- Entries provided:
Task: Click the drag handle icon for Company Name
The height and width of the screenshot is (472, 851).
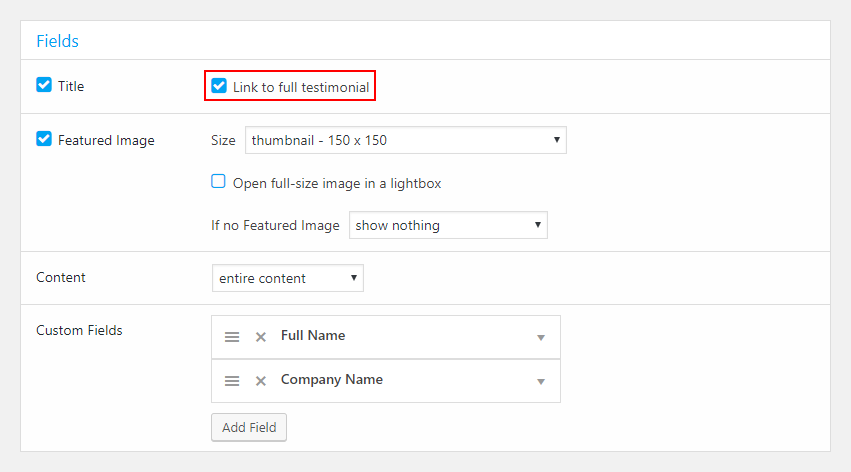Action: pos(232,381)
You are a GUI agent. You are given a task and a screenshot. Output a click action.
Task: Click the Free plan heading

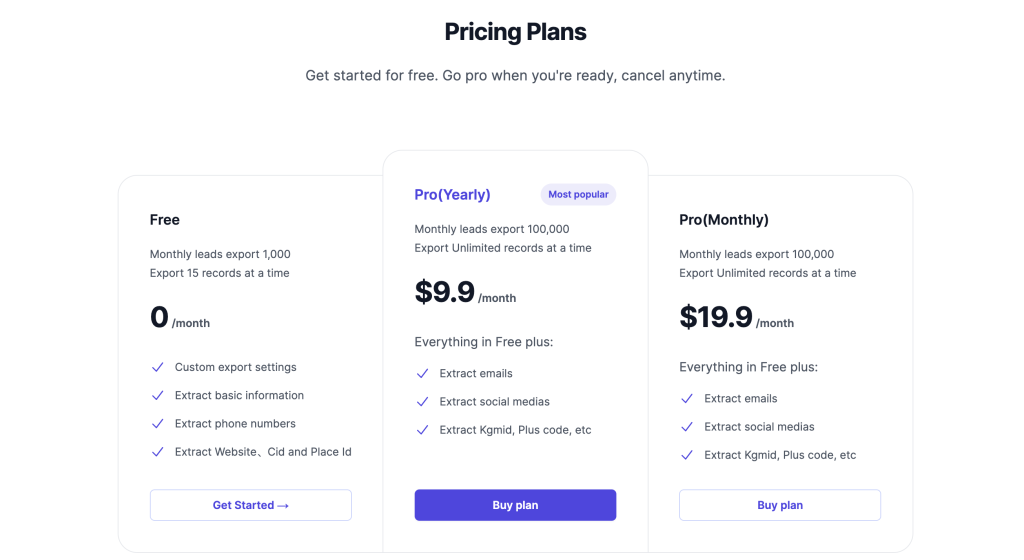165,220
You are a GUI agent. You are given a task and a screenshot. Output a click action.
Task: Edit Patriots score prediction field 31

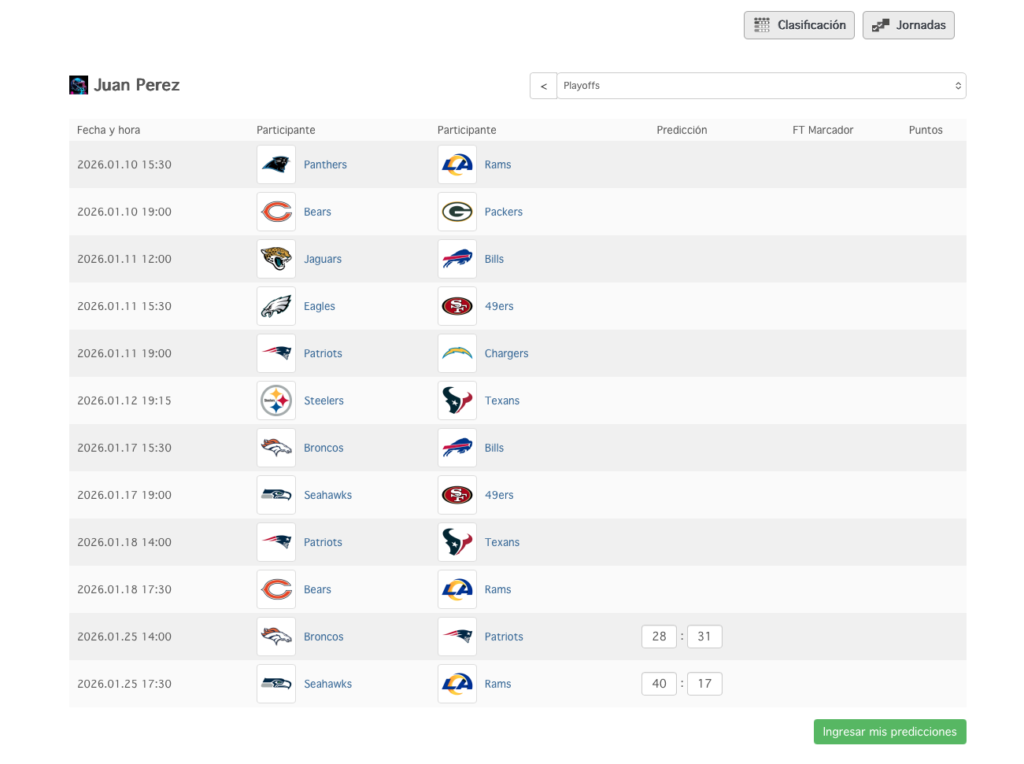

- Task objective:
Convert every line of the entries above into a JSON list of strings, one string per line, skipping blank lines and leaving the pictures out.

- Expected answer:
[
  "Task: Click the drag handle icon for Company Name",
  "The height and width of the screenshot is (472, 851).",
  "Action: pos(232,381)",
  "You are a GUI agent. You are given a task and a screenshot. Output a click action.",
  "Task: Click the Free plan heading",
  "165,220",
  "You are a GUI agent. You are given a task and a screenshot. Output a click action.",
  "Task: Edit Patriots score prediction field 31"
]